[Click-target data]
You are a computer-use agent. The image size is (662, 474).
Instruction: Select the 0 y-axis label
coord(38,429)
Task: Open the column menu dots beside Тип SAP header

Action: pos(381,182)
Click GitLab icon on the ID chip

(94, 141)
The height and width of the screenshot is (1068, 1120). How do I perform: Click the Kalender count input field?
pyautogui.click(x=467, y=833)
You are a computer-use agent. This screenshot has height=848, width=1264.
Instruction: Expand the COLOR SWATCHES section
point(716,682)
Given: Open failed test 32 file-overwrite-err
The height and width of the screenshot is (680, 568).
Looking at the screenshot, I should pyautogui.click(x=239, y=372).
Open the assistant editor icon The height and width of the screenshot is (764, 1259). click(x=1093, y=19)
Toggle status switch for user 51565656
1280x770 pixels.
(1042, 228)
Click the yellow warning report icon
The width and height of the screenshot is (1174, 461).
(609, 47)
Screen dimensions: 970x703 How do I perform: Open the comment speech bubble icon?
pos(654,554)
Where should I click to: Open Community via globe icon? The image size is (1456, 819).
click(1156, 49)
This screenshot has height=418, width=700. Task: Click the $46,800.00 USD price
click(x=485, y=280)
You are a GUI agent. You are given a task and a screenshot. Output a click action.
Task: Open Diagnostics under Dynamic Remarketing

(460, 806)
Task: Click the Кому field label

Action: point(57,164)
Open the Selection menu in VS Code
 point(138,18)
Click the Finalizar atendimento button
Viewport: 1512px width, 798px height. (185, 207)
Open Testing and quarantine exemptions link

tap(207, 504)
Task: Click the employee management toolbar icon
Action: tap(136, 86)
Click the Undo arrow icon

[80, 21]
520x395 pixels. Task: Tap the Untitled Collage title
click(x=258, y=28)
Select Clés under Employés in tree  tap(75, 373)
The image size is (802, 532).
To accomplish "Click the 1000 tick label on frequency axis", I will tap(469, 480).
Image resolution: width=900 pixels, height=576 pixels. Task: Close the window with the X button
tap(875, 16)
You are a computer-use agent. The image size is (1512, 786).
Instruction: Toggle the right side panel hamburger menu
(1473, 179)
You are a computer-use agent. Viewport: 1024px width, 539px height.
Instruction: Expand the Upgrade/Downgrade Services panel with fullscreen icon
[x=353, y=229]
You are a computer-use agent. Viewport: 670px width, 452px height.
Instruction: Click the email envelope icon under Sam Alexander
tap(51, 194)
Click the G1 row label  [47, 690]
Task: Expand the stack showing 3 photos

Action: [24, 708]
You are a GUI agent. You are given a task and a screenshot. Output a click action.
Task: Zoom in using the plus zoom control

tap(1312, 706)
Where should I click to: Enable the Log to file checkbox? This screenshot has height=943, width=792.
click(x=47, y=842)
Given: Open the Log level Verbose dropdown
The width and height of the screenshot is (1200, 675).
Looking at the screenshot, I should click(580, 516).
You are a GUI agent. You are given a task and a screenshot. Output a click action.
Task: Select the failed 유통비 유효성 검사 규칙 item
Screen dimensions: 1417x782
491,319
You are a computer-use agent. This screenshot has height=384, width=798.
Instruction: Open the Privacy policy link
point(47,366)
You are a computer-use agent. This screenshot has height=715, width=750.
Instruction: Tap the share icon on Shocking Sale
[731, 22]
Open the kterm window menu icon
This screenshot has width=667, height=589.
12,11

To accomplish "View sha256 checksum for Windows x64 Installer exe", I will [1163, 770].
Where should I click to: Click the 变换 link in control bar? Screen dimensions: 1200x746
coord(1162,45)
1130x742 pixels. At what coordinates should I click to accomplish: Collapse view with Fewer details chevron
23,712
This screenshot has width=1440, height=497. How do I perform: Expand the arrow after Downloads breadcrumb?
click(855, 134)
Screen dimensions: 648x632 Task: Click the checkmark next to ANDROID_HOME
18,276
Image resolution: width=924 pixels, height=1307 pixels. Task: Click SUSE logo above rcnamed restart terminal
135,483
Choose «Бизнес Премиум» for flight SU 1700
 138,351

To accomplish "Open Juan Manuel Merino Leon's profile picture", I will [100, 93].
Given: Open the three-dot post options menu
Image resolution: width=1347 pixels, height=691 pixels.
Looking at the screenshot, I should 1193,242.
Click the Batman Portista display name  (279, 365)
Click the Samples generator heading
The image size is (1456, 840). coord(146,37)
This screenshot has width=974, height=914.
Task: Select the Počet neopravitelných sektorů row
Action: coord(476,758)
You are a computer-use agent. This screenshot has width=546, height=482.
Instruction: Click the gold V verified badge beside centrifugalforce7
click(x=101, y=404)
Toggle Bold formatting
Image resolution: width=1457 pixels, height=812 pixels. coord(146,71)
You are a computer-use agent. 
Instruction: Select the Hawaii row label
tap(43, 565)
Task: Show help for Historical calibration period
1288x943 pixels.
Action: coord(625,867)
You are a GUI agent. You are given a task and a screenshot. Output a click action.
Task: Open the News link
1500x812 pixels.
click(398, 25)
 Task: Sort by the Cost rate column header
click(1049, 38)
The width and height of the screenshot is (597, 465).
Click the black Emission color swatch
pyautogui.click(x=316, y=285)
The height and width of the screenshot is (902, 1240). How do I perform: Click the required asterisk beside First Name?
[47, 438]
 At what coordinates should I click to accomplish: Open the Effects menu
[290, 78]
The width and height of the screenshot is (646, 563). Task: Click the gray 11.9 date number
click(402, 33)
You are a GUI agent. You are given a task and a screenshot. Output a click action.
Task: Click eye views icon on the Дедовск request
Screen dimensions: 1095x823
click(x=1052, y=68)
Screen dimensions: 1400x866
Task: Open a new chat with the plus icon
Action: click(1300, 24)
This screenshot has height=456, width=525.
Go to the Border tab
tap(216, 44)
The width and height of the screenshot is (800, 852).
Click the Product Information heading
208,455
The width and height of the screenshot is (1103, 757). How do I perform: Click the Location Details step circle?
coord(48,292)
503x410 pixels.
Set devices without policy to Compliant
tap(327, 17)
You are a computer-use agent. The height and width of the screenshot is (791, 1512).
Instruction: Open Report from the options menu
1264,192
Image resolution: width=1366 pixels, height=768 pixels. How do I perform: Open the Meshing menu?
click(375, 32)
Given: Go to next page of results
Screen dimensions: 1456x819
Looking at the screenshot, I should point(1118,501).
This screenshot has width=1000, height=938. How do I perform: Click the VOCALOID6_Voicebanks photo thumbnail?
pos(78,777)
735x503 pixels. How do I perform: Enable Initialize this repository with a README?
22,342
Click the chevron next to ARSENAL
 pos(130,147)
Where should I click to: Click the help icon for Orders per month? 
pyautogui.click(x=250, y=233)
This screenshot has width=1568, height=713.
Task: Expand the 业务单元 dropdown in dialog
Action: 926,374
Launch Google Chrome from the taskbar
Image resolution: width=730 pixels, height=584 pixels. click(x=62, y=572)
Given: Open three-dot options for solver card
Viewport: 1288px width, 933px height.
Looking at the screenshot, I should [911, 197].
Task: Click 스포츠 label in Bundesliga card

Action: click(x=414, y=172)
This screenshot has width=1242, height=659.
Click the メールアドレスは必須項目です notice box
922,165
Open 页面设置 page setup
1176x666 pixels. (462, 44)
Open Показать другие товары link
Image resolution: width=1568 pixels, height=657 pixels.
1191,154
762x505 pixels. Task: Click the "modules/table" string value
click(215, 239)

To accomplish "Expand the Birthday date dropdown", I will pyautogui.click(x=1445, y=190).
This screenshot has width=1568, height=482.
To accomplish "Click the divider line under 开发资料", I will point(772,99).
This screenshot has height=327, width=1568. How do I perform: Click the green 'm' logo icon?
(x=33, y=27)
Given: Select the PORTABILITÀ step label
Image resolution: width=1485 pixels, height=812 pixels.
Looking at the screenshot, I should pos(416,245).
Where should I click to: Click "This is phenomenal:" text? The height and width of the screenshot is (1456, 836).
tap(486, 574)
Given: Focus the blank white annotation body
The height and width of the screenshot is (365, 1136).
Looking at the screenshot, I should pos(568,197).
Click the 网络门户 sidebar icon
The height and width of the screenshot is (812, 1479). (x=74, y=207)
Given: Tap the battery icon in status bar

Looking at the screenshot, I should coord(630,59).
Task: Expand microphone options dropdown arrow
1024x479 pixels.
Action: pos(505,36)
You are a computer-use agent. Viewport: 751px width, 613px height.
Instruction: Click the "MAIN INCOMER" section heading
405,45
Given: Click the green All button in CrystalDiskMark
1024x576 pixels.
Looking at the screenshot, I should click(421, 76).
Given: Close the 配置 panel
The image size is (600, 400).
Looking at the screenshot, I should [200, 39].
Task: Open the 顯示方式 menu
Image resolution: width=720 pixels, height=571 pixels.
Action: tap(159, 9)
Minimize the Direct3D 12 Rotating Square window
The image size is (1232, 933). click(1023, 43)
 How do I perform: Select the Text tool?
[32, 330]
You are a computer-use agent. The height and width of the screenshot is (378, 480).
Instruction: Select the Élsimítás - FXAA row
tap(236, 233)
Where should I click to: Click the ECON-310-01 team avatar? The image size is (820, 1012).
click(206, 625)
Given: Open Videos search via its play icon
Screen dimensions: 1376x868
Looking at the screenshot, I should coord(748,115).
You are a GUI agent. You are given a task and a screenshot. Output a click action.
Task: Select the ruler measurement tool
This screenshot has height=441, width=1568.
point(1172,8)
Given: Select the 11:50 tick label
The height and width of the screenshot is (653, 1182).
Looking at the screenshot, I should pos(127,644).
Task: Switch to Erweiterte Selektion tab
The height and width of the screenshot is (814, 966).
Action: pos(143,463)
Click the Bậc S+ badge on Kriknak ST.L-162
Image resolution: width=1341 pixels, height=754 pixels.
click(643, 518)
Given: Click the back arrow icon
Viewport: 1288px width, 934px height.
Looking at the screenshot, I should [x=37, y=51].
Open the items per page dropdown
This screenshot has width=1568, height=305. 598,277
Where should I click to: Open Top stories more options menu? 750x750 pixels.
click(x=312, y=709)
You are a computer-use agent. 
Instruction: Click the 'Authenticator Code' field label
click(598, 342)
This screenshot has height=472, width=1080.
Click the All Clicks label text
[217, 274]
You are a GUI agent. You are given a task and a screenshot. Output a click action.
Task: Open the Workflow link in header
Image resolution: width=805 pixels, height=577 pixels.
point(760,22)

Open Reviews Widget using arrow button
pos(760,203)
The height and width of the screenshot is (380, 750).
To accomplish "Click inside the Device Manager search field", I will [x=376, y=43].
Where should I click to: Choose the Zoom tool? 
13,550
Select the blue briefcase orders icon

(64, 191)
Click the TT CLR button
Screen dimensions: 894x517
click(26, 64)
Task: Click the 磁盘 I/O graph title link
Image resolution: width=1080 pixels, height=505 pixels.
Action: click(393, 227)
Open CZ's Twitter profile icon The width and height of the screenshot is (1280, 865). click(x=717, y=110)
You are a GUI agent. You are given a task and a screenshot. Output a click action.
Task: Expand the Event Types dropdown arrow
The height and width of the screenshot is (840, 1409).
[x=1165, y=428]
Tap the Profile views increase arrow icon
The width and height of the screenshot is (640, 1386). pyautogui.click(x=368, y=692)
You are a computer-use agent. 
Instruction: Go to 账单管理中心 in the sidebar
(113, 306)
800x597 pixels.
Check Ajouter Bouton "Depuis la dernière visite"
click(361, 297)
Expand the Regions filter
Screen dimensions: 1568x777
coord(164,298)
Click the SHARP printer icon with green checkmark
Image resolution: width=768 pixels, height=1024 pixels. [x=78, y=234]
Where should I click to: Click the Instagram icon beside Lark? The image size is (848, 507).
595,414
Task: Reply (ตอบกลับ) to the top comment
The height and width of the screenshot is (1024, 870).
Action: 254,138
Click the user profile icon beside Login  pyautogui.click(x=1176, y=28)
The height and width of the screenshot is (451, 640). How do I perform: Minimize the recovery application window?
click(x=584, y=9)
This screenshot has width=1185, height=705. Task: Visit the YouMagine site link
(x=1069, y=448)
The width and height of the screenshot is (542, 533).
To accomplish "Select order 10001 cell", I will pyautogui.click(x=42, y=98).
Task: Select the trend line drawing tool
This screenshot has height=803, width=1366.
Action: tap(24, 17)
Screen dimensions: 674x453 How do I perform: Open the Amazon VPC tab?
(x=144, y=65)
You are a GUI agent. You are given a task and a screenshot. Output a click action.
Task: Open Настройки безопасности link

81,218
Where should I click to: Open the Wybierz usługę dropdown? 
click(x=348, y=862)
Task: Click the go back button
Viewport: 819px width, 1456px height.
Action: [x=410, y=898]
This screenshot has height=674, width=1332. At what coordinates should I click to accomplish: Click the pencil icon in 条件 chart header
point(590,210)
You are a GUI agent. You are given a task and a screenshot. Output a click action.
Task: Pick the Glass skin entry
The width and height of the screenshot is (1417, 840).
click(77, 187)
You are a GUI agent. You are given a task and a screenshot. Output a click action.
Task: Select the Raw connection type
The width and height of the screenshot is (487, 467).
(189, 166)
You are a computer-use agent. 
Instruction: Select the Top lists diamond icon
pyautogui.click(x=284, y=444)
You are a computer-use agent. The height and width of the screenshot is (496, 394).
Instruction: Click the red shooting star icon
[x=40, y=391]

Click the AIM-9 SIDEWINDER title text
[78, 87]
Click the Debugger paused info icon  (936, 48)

** WHAT THE EXERCISE ASKS **
Write out, with no changes, every line of the entries from the very first line through the line that contains "point(138,18)", both included.

** EXERCISE ANSWER **
You are a computer-use agent. The image size is (662, 474).
Instruction: Select the 0 y-axis label
coord(38,429)
Task: Open the column menu dots beside Тип SAP header

Action: pos(381,182)
Click GitLab icon on the ID chip

(94, 141)
The height and width of the screenshot is (1068, 1120). How do I perform: Click the Kalender count input field?
pyautogui.click(x=467, y=833)
You are a computer-use agent. This screenshot has height=848, width=1264.
Instruction: Expand the COLOR SWATCHES section
point(716,682)
Given: Open failed test 32 file-overwrite-err
The height and width of the screenshot is (680, 568).
Looking at the screenshot, I should pyautogui.click(x=239, y=372).
Open the assistant editor icon The height and width of the screenshot is (764, 1259). click(x=1093, y=19)
Toggle status switch for user 51565656
1280x770 pixels.
(1042, 228)
Click the yellow warning report icon
The width and height of the screenshot is (1174, 461).
(609, 47)
Screen dimensions: 970x703 How do I perform: Open the comment speech bubble icon?
pos(654,554)
Where should I click to: Open Community via globe icon? The image size is (1456, 819).
click(1156, 49)
This screenshot has height=418, width=700. Task: Click the $46,800.00 USD price
click(x=485, y=280)
You are a GUI agent. You are given a task and a screenshot. Output a click action.
Task: Open Diagnostics under Dynamic Remarketing

(460, 806)
Task: Click the Кому field label

Action: point(57,164)
Open the Selection menu in VS Code
 point(138,18)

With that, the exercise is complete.